What are the attributes and characteristics we should be looking for in an ergonomic office chair? Well I’ve listed some of them below with a few elements to consider for each.


We are looking for the chair that promotes good posture and gives support to key areas of the body, especially the spine and in particular the lower back.
Features to consider:
Backrest profile/shape
Position of the pelvis and hips (and the angle of the thighs)
No pressure points should be created between due to a build up of uneven contact on the backrest or seat.


We want to make sure that the chair doesn’t just fit our body shape and size, but also so it fits into our working environment. There is no such thing as one good posture for the whole day of desk work.
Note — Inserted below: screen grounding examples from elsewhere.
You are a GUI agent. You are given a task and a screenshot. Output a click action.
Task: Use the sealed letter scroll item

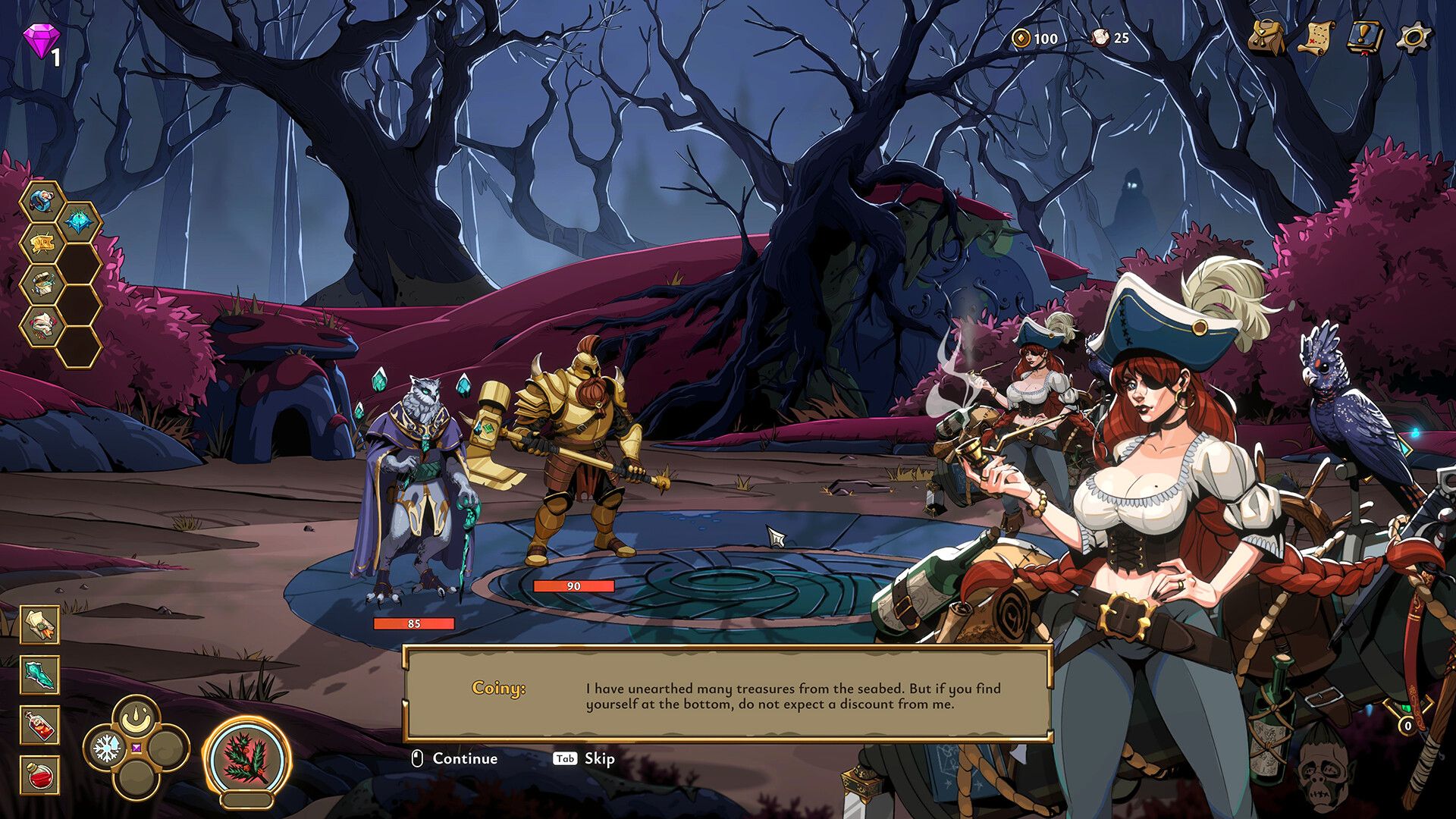(39, 625)
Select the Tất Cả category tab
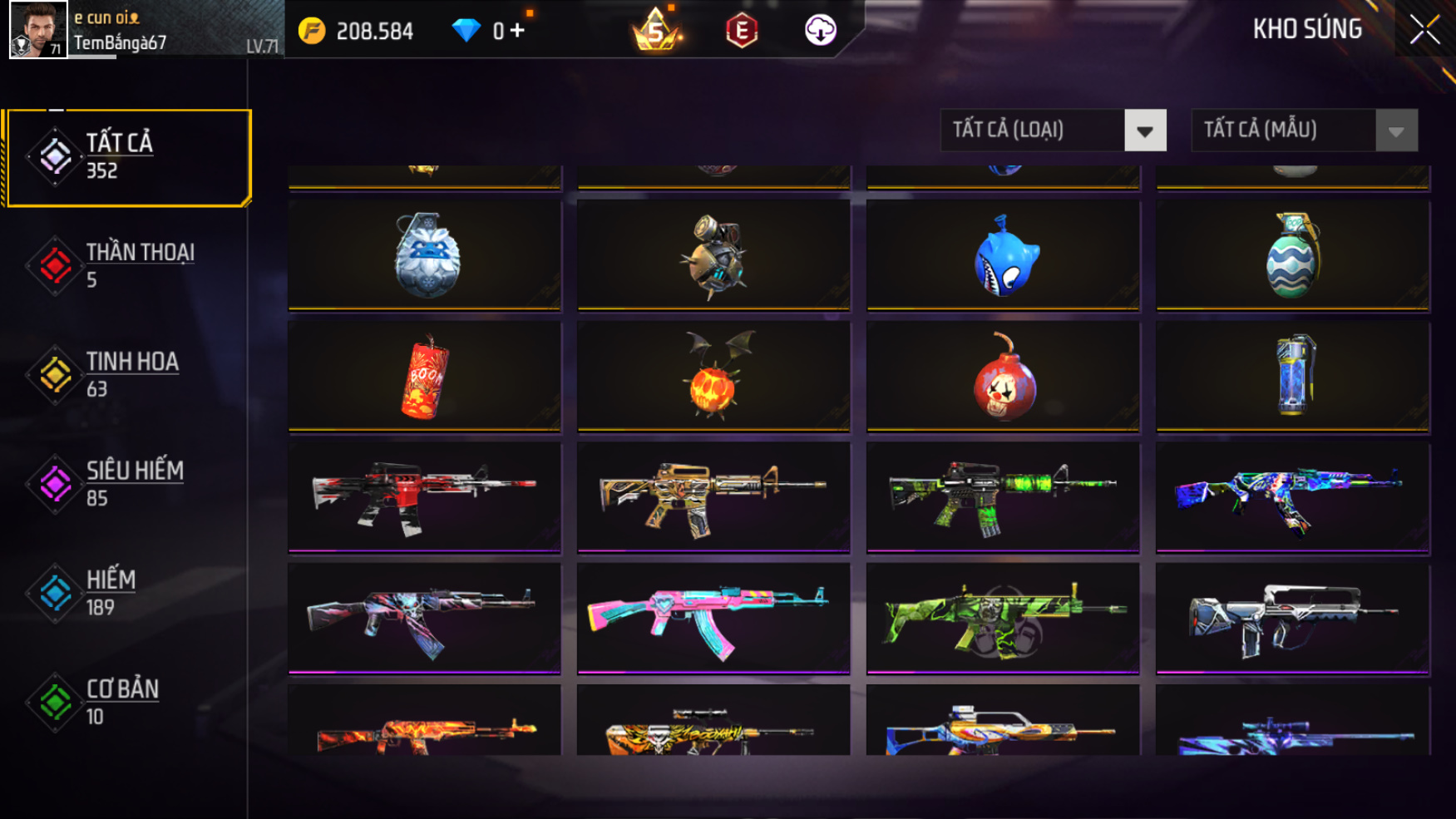Viewport: 1456px width, 819px height. tap(128, 157)
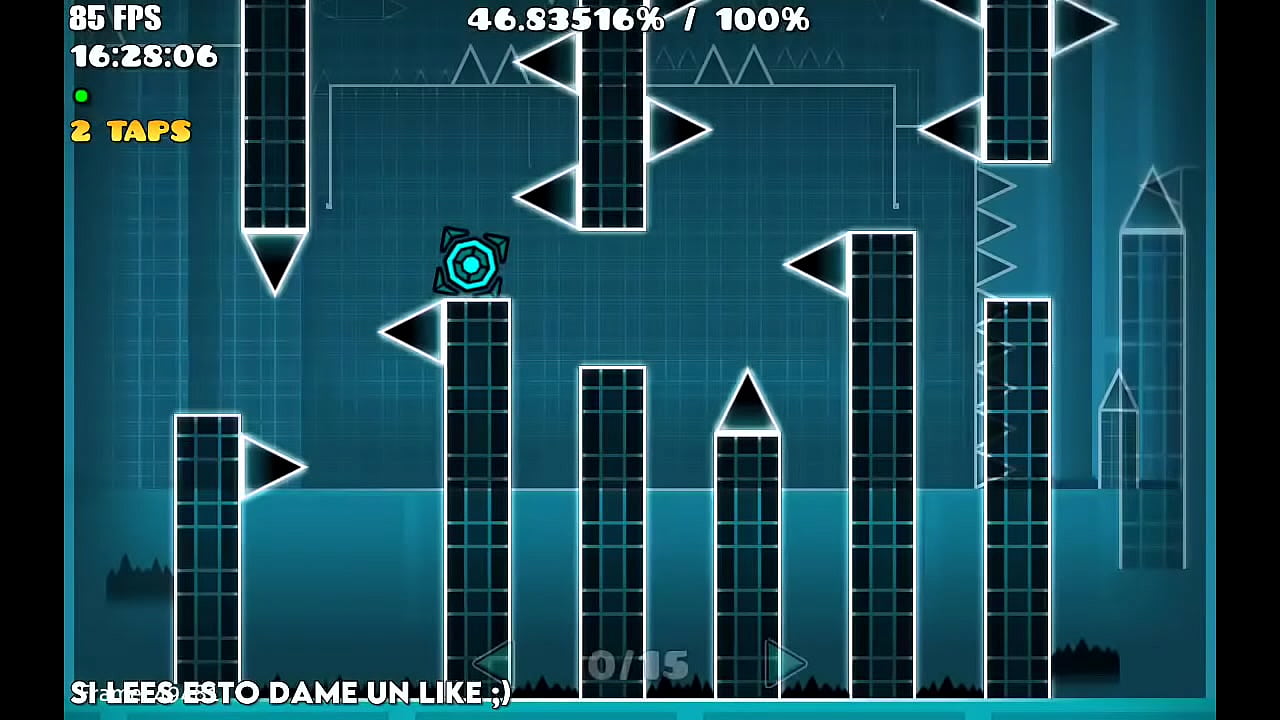
Task: Click the 85 FPS counter
Action: tap(113, 18)
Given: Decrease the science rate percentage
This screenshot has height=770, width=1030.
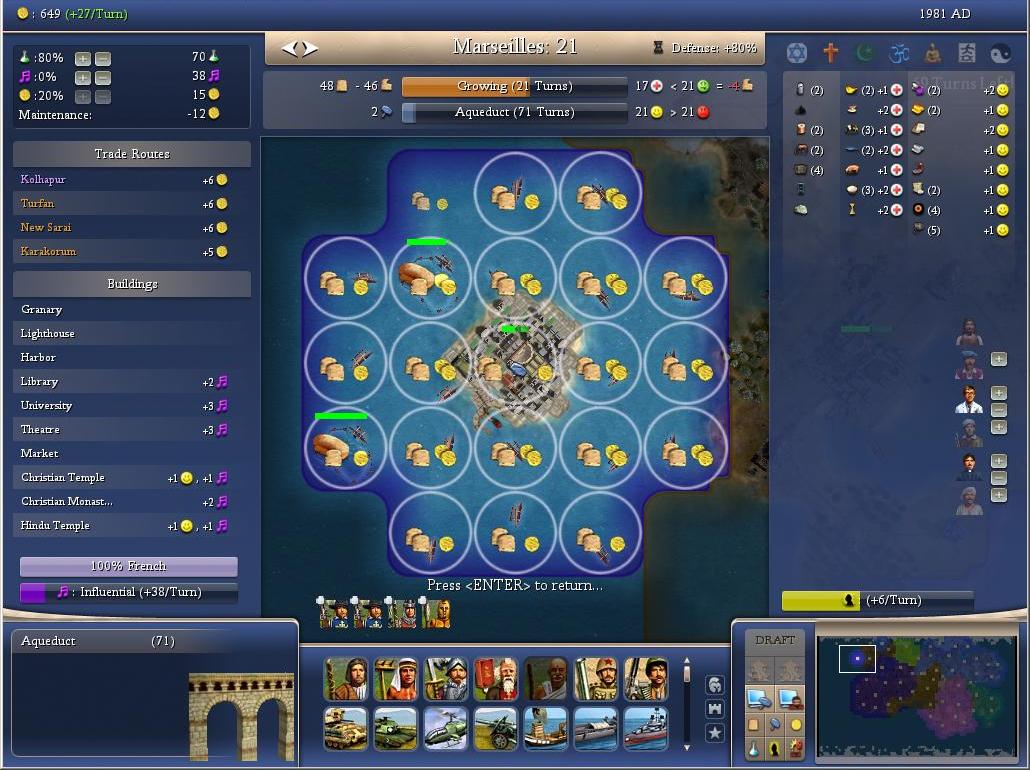Looking at the screenshot, I should (102, 58).
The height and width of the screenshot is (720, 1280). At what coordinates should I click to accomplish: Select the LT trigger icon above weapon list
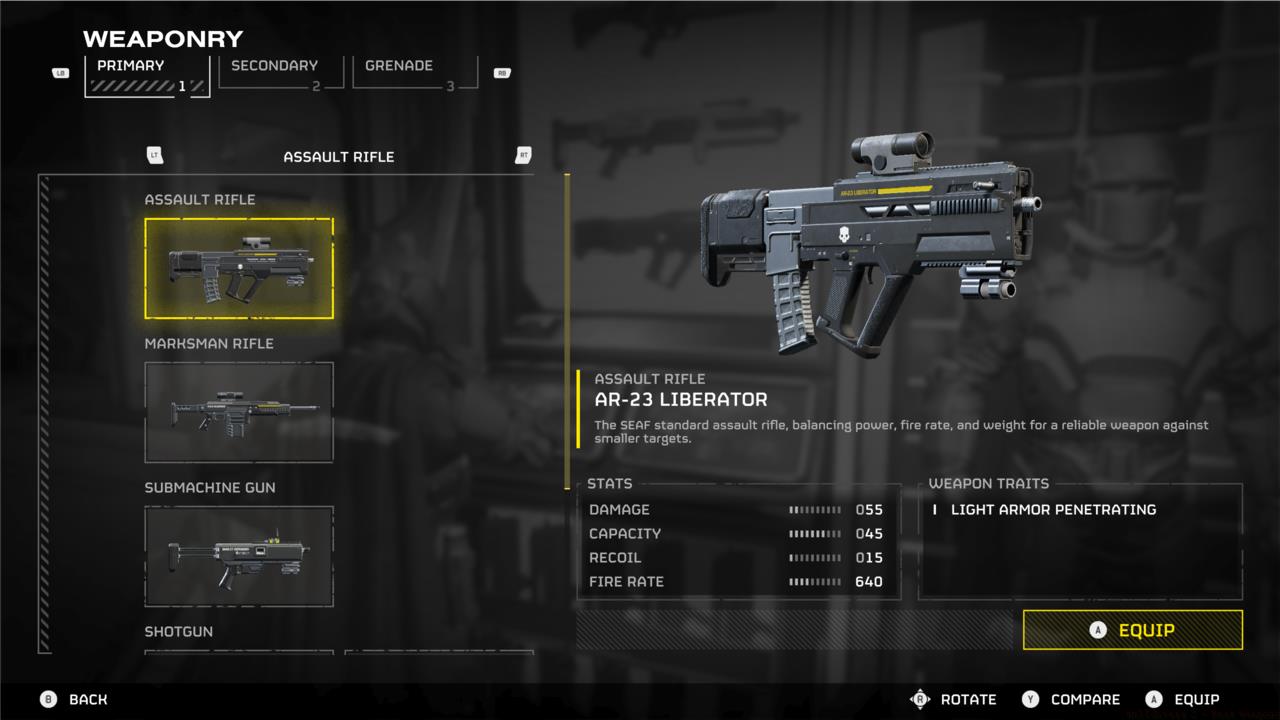click(x=154, y=156)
We must regularly adjust the chair throughout the day; this form of more active sitting prevents the build up of strain on certain areas of the body.

Ideally the following should be adjustable:

  • Backrest height
  • Lumbar (lower back) support
  • Seat Height
  • Seat angle
  • Seat Depth
  • Arm rests
  • Seat angle
  • Rocking motion
  • Body tension for rocking motion

You may also want:

  • Neck support or a headrest
  • Inflatable air cell in the seat to change the pressure and increase the movement around your backside and thighs.
  • Coccyx cut out


Certain areas of the body such as the lower back, neck, shoulders, elbows and wrists can all develop repetitive strain problems if we spend too long in poor postures. A chair that supports you in your neutral posture and allows you to move whilst sat down is key in preventing these problems.


If you do have a painful problem such as a lower back injury you want to make sure the chair isn’t making things worse and is actually encouraging you to adopt good postures.

Non restricting

Having good support is one thing but you still need to be able to move when you are sat down, but also be able to easily get up and down from the chair and move around your workstation. You also need to can stretch and bring your shoulders back into good posture without banging into the backrest.


If you are the only user of the chair then this doesn’t matter so much, but if there are other frequent users of the chair, you may need to take their requirements into consideration too.

Visually interesting or appealing

This might include having a colour you like, but it’s great to be able to make a statement with your chair, so it’s a bit more interesting than the rather mundane looking and run of the mill chairs in so many offices.